The Spiritual Dimension in East European Culture

Bruce R. Berglund

A well-established body of Western academic work exists that perceives Eastern Europe as backward and primitive.1 Surprisingly, however, these studies have overlooked religion. The oversight is odd, as Western popular views of East European religiosity and spirituality are a key pigment in coloring the region as backward. Journalists and travelers have seen the religious devotion of Poles, Slovaks, Romanians, and other peoples of the region as setting them apart from the rest of Europe.2 In his widely read Balkan travelogue Robert Kaplan recounts a visit with the Orthodox nun, Mother Tatiana, who pauses in their tour of Gračanica Monastery to declare: “I am a good Christian, but I’ll not turn the other cheek if some Albanian plucks out the eyes of a fellow Serb.”3 The scene leaves a potent image of East European (or, as Kaplan intends, specifically Balkan) Christianity: an oath to vengeance sworn before the icons and domes of an ancient church.

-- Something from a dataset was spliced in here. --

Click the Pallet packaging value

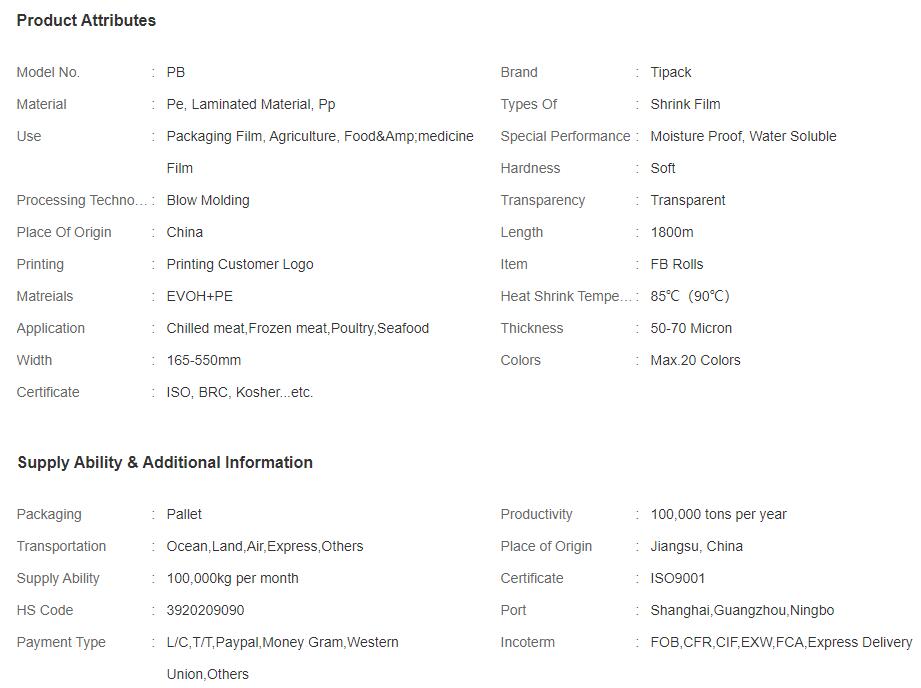click(x=184, y=515)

This theme of East Europeans’ primitive religiosity was also evident in criticisms of John Paul II by West European and North American Catholics. Progressive Western Catholics saw John Paul as “a culture-bound peasant from behind the Iron Curtain,” a man out of touch with changes in modern society.4 However, contrasting opinions of John Paul II reveal a different facet of Western perceptions of East European religion and spirituality. While some in Western Europe and North America saw John Paul II’s Polishness as the root of an anti-modern conservatism, others saw this same Polishness as the root of his spiritual strength and authority. For instance, Senator Daniel Patrick Moynihan declared his loyalty to the new pope immediately after the papal election of October 1978, stating that John Paul II was the first major figure in the Church to have “grappled with, [and] possibly mastered, the principal philosophical question of our time, which is the question of totalitarianism.”5

This respect for the spiritual strength of East Europeans, gained from the struggles of their history, has not been limited to John Paul. Over the last quarter-century, a number of East European cultural and intellectual figures have gained wide audiences and acclaim in the West in part for the perceived spiritual content and moral message of their work. The compositions of Arvo Pärt and Henryk Górecki, with their spare movements and settings of sacred texts, have become favorites among concertgoers and CD-buyers in Britain and North America. Passages of Górecki’s phenomenally popular Third Symphony have been used in theatrical films at moments of tragedy or revelation, and the symphony has accompanied performances and exhibitions inspired by the Exxon Valdez oil spill, the AIDS plague, and the Holocaust.6 The mournful strings and haunting soprano of Górecki’s composition have become, to Western listeners, a soundtrack for pathos and epiphany. As conductor David Zinman remarked, “It is like listening to the angels.”7

Similarly, the films of Krzysztof Kieslowski are acclaimed for their spiritual depth. The Dekalog series, in particular, has been ranked among the greatest religious films ever, even though Kieslowski himself disclaimed any religious affiliation.8 Poet Czesław Miłosz and theologian Miroslav Volf have been hailed for a depth of insight gained from their life experiences as East Europeans, even though their years of mature productivity came after their moves to the West. Even writers and thinkers who have disclaimed religious affiliation, such as Václav Havel, Adam Michnik, Leszek Kolakowski, Michael Polanyi, and Slavoj Žižek, have been recognized for their attention to matters spiritual and for their deep respect for Europe’s Christian heritage.9 For West European and North American audiences, life in Eastern Europe, with its history of Communism and genocide and its supposedly deeper religious traditions, has earned these figures a solemnity inaccessible to writers and artists from the democratic, prosperous, and secular West.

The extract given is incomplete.